How to complete this task: Within the records below, reproduce without change the lines from the line that has "Screen dimensions: 343x131" through the line that has "Given: Click the GGCE logo icon", and only those.

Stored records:
========
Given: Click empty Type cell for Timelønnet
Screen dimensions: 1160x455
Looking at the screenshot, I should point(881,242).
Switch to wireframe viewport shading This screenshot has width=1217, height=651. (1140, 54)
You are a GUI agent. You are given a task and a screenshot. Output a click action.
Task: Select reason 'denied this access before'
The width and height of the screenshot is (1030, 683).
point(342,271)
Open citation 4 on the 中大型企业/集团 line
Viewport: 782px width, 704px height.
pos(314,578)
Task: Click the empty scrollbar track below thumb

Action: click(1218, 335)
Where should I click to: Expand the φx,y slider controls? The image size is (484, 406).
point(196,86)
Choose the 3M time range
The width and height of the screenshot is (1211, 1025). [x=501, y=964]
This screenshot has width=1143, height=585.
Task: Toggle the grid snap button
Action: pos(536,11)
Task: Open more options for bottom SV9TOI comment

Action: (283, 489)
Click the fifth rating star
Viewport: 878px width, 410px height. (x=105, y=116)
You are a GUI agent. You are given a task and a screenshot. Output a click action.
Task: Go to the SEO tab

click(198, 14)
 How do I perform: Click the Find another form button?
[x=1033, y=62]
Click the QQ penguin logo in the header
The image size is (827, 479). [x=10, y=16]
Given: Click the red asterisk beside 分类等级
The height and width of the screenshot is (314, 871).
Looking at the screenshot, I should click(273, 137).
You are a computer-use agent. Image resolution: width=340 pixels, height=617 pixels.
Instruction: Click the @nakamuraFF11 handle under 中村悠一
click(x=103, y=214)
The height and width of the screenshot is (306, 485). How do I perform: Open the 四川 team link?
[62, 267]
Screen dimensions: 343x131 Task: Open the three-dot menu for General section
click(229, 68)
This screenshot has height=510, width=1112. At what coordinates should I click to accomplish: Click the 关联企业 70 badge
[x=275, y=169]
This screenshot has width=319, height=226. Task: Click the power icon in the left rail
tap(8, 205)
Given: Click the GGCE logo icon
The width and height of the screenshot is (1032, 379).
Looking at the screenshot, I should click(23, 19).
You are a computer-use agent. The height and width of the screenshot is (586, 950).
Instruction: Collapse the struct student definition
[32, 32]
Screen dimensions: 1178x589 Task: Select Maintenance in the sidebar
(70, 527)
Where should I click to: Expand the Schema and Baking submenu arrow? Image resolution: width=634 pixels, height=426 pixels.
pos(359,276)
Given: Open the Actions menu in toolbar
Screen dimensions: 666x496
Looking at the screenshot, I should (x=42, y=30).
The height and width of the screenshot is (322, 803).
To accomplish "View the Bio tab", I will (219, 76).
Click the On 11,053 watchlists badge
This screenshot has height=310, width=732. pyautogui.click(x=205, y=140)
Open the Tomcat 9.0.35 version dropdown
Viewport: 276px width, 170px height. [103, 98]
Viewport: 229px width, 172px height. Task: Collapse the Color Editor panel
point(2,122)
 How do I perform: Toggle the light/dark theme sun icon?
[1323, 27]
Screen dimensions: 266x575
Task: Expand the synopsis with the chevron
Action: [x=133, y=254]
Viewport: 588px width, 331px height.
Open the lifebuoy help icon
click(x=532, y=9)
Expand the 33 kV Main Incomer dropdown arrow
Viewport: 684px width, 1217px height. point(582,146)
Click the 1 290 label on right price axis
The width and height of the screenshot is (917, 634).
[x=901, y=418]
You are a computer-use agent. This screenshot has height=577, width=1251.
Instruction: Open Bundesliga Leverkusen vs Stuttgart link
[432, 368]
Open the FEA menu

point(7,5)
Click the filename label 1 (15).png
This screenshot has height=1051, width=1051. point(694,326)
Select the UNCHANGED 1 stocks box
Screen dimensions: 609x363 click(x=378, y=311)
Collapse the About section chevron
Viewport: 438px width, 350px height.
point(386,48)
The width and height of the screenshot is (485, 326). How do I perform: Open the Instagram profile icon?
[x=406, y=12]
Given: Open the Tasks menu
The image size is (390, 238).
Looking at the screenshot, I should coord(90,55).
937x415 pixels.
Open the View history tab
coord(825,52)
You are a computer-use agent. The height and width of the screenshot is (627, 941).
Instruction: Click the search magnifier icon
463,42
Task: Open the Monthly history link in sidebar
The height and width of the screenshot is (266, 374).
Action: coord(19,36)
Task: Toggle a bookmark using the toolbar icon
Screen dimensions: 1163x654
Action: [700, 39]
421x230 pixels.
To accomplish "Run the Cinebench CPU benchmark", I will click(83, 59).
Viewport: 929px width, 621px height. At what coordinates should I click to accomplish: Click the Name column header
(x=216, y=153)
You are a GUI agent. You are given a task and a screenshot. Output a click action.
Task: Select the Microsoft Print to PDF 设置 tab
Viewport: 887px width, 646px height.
========
Exercise result:
Screen dimensions: 343x131 Task: Open the three-dot menu for General section
click(229, 68)
This screenshot has height=510, width=1112. At what coordinates should I click to accomplish: Click the 关联企业 70 badge
[x=275, y=169]
This screenshot has width=319, height=226. Task: Click the power icon in the left rail
tap(8, 205)
Given: Click the GGCE logo icon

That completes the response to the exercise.